Por falar em eleições, Brasil e EUA elegeram quase na mesma época presidentes muito carismáticos: no Brasil, Luiz Inácio Lula da Silva (eleito em 2002, reeleito em 2006), o primeiro presidente provindo da classe trabalhadora, e, nos EUA, Barack Hussein Obama, o primeiro presidente negro (eleito em 2008 e reeleito em 2012). Também quase ao mesmo tempo, os dois países elegeram presidentes de extrema-direita: Donald Trump em 2016 e Jair Bolsonaro em 2018. Ambos perderam a disputa à reeleição, o brasileiro para o próprio ex-presidente Lula, e o americano para o ex-vice-presidente de Obama, Joe Biden. Ambos contestaram as eleições, acusando-as de fraude. E os apoiadores de ambos tentaram subverter o processo eleitoral legítimo por meio da tentativa de um golpe de Estado. Em 6 de janeiro de 2021, os apoiadores de Trump invadiram e depredaram o congresso americano ao tentar impedir a certificação da eleição de Biden. Em 8 de janeiro de 2023, dois anos e dois dias após o incidente americano, os apoiadores de Bolsonaro invadiram e depredaram o congresso, o palácio do governo e a suprema corte do Brasil para tentar provocar um golpe de Estado. E em agosto de 2023, ao visitar o Estado do Pará, Lula foi ameaçado de morte por um apoiador de Bolsonaro, que acabou preso, assim como, ao visitar o Estado de Utah, Biden foi ameaçado de morte por um apoiador de Trump, que acabou morto pela polícia. Tanto Bolsonaro quanto Trump sofreram atentados durante sua campanha eleitoral. Bolsonaro sofreu um atentado a faca em 6 de setembro de 2018, um dia antes da data nacional brasileira, e Trump sofreu um atentado a bala em 13 de julho de 2024, nove dias após a data nacional americana. Mais uma vez, a história se repetiu como farsa.

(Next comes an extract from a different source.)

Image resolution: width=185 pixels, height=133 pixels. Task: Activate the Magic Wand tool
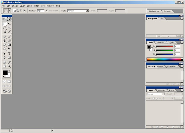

Tanto o Brasil quanto os EUA tiveram dois presidentes a cumprir mandatos não consecutivos, já que Getúlio Vargas governou o Brasil de 1930 a 1945 e novamente de 1951 a 1954, e Lula foi presidente do Brasil de 2003 a 2010 e novamente eleito em 2022. Do lado americano, Glover Cleveland foi presidente de 1885 a 1889 e novamente de 1893 a 1897, enquanto Trump serviu como presidente dos EUA de 2017 a 2021 e foi eleito mais uma vez em 2024. Lula e Trump são também os dois únicos presidentes de seus respectivos países a serem eleitos após terem sido condenados criminalmente pela Justiça. Por fim, Lula, Biden e Trump são os políticos mais velhos da história a assumir a presidência da república de seus países: Lula com 77 anos e Biden e Trump com 78.
Os EUA foram governados por George Bush de 1989 a 1993 e por seu filho George W. Bush de 2001 a 2009. Jair Bolsonaro governou o Brasil de 2019 a 2022 e agora seu filho Flávio Bolsonaro disputa a eleição presidencial, com grande chance de vitória.
Uma última coincidência: em 2025 estourou nos EUA o escândalo do caso Jeffrey Epstein, envolvendo diversas personalidades da política e com potencial para abalar o governo americano. Nesse mesmo ano, estourou no Brasil o escândalo do Banco Master, de Daniel Vorcaro, igualmente envolvendo diversos nomes de peso da política brasileira e igualmente com potencial para abalar o governo, principalmente levando-se em conta as eleições no final de 2026 em ambos os países.